Goal of the exercise: Copy out the listing word for word, starting with the line that contains "692x426 pixels." and continuing through the end of the listing.

Given records:
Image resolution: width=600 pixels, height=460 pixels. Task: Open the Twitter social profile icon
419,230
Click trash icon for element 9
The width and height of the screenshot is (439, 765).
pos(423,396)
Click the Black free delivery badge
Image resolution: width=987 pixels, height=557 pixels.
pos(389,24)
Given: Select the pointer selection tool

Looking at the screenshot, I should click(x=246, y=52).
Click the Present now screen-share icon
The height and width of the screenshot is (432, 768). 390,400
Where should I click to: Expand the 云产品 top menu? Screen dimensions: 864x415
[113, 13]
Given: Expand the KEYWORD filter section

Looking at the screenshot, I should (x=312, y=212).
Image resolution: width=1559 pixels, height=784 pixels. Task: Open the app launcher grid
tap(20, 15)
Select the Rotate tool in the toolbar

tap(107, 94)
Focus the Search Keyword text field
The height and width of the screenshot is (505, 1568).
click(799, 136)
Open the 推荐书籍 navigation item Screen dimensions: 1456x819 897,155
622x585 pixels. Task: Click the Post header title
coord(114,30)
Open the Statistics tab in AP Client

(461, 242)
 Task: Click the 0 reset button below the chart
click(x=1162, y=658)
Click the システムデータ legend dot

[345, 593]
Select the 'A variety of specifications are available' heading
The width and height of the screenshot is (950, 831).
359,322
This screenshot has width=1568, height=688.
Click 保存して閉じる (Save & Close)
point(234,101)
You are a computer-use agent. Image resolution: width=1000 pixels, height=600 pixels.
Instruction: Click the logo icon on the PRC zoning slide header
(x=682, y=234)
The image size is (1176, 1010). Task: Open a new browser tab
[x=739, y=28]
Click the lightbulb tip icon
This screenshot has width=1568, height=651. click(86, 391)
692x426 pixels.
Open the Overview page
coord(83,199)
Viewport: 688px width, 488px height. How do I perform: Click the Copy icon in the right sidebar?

Complete output:
692x426 pixels.
Open the Overview page
coord(83,199)
Viewport: 688px width, 488px height. How do I perform: Click the Copy icon in the right sidebar?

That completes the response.